To date, Source MDx has developed Precision Profiles™ in Oncology for nine types of cancer including bladder, breast, cervical, colon, lung, melanoma, ovarian, pancreatic, and prostate. Precision Profiles™ in Oncology encompass over 1,000 technically validated gene assays that have been selected through extensive literature review, microarray analysis, in-house studies, as well as a general knowledge of genes known to be involved in specific cellular processes and pathways of interest. Collectively these target gene assays measure responses that are linked to specific cancers as well as responses that are associated with generalized cancer processes, including angiogenesis, apoptosis, tumor suppression, cell cycle, DNA repair, tumor invasion and progression. Equally important, Precision Profiles™ in Oncology reflect inflammation and immune-related responses through measurement of various cytokines, chemokines, growth factors and cell signaling molecules that have a demonstrated association with cancer.

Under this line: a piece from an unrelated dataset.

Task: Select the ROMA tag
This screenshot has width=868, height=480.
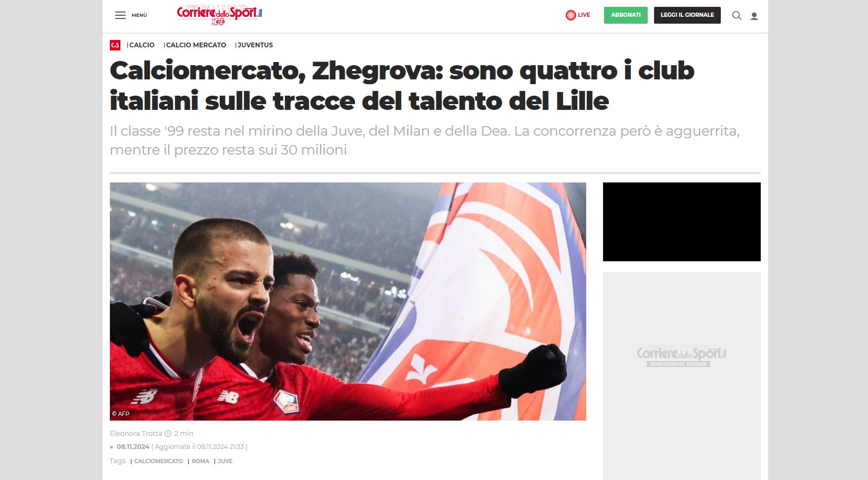Action: (200, 461)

Clinical Studies in Oncology

Over the last several years Source MDx has conducted independent prospective clinical studies for seven cancers including breast, cervical, colon, lung, melanoma, ovarian, and prostate. Exploratory clinical studies involving over 650 cancer patients and healthy normal control subjects, provided a broad overview of cancer specific, cancer general (tumorigenesis) and immune related gene expression responses across multiple cancers. Source MDx is currently conducting prospective validation studies involving over 2,000 cancer patients and control subjects across a variety of cancers, including breast, colon and prostate cancer in collaboration with the Dana Farber Cancer Center, lung cancer in collaboration with NYU Medical Center and ovarian cancer in collaboration with Massachusetts General Hospital and the Dana Farber Cancer Center. Additional pilot studies are ongoing in bladder cancer with the Dana Farber Cancer Center and in pancreatic cancer with the Translational Genomics Research Institute (TGEN). These Source MDx funded clinical studies along with ongoing trials in collaboration with pharmaceutical and diagnostic partners, provide access to several thousand cancer patient samples. Source MDx continues to independently support all clinical studies in oncology with the ongoing collection of blood bank, medically defined and subpopulation specific healthy normal control subject samples.

These clinical trials have resulted in a portfolio of diagnostic patents in oncology that claim to:

  • Distinguish newly diagnosed patients from healthy normal subjects for early cancer detection.
  • Predict survival of late–stage cancer patients to determine who may have a more aggressive form of cancer, for appropriate stratification of subjects in clinical trials.
  • Characterize a common immune-related response across various types of cancer.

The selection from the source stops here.